(TibetanReview.net, Oct15’21) – India said Oct 14 that it had taken note of the fact that its strategic northern neighbour Bhutan had signed an agreement with China on a “three-step roadmap” to expedite negotiations to resolve their boundary dispute. Any settlement, which involves Chinese occupied Tibet’s territory, will have significant strategic implications for India, which has a particularly special relationship with Bhutan.
The signing of the pact came four years after the Indian and Chinese armies were locked in a 73-day standoff at the Doklam tri-junction after China tried to extend a road in the area that Bhutan claimed belonged to it, noted the Indianexpress.com Oct 15.
Bhutan has said in a statement that its Foreign Minister, Lyonpo Tandi Dorji, and China’s Assistant Foreign Minister, Wu Jianghao, had on Oct 14 signed the Memorandum of Understanding (MoU) on the “three-step roadmap” for expediting the Bhutan-China boundary negotiations.
The agreement to sign a three-step roadmap was stated to have been reached during the 10th Expert Group Meeting between the two sides in Kunming in April this year.
But this does not mean that a settlement will be reached any time soon. China has made similar sounding deals with India in the past, only to see their border dispute getting even worse and protracted.
In fact, only a month after the Kunming meeting, reports emerged that Bhutan had reservations about the three-step roadmap proposal, one of which related to China’s new claim over the Sakteng wildlife sanctuary in eastern Bhutan (close to the Arunachal border).
It is not clear yet to what extent China has taken into account those amendments as the text of the roadmap has not been made public. However, Bhutan has said it will provide fresh impetus to the boundary talks and that it expects that the implementation of this roadmap will bring the boundary negotiations to a successful conclusion.

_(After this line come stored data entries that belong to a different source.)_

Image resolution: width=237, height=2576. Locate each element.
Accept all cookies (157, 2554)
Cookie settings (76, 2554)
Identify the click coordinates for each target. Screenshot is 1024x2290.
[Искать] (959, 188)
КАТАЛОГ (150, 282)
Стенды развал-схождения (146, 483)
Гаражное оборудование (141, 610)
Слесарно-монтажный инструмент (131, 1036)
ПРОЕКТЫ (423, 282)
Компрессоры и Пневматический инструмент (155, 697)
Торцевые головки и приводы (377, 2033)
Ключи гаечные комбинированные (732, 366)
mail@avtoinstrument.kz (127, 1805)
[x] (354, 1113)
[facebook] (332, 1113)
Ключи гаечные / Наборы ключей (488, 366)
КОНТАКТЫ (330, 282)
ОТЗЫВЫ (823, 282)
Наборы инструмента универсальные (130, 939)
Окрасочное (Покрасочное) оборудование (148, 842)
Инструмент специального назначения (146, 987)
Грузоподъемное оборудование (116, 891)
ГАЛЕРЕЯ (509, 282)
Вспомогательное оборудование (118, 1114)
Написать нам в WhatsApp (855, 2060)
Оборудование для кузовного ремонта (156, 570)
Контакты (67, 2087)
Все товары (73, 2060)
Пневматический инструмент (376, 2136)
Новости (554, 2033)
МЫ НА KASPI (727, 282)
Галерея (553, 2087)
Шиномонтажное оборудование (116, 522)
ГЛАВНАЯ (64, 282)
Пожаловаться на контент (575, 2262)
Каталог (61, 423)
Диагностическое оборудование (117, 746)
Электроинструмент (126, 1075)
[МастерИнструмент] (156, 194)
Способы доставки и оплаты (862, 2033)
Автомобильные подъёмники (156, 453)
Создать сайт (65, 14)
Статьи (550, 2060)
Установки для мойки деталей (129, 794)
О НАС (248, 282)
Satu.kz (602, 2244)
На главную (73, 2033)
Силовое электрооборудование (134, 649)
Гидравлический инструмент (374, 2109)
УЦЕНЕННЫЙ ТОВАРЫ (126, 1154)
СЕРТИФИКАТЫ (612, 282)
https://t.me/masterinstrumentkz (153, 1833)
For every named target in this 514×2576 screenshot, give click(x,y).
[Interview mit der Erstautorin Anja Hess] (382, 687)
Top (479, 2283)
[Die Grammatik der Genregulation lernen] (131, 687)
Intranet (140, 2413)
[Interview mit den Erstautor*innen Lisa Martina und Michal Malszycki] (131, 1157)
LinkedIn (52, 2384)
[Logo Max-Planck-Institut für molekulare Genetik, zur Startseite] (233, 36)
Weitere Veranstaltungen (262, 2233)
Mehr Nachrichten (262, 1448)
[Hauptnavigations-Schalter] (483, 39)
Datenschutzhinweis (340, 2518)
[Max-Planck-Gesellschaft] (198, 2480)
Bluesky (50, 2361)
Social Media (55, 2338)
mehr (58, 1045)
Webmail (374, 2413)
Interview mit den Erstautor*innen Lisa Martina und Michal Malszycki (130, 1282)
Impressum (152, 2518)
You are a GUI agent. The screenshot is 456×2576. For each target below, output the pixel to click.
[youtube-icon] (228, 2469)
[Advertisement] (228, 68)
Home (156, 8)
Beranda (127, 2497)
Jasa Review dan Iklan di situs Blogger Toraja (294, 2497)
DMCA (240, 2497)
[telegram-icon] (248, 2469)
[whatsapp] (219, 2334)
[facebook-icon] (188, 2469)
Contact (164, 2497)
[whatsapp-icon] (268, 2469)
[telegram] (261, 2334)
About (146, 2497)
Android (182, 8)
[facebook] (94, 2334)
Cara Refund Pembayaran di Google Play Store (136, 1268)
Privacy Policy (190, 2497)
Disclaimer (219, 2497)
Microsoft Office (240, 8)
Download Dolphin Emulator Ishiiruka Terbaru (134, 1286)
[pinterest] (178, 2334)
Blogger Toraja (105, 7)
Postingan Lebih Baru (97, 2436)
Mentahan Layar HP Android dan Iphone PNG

“The negotiations which have been conducted in a spirit of understanding and accommodation have been guided by the 1988 Joint Communique on the Guiding Principles for the Settlement of the Boundary and the 1998 agreement on the maintenance of peace, tranquillity and status quo in the Bhutan-China Border areas,” the Bhutanese foreign ministry has said.
Bhutan shares an over 400-km-long border with Chinese occupied Tibet and the two sides have held over 24 rounds of boundary talks in a bid to resolve the dispute.
Bhutan has so far not accepted the Chinese 1996 “package deal” that offered to exchange territory in central Bhutan for Doklam, located dangerously close to India’s Siliguri Corridor. China reiterated this land swap offer last year, noted the timesofindia.com Oct 15.
China has also for long been seeking to open a diplomatic presence in Bhutan’s capital Thimpu and could very well tie this to a border settlement.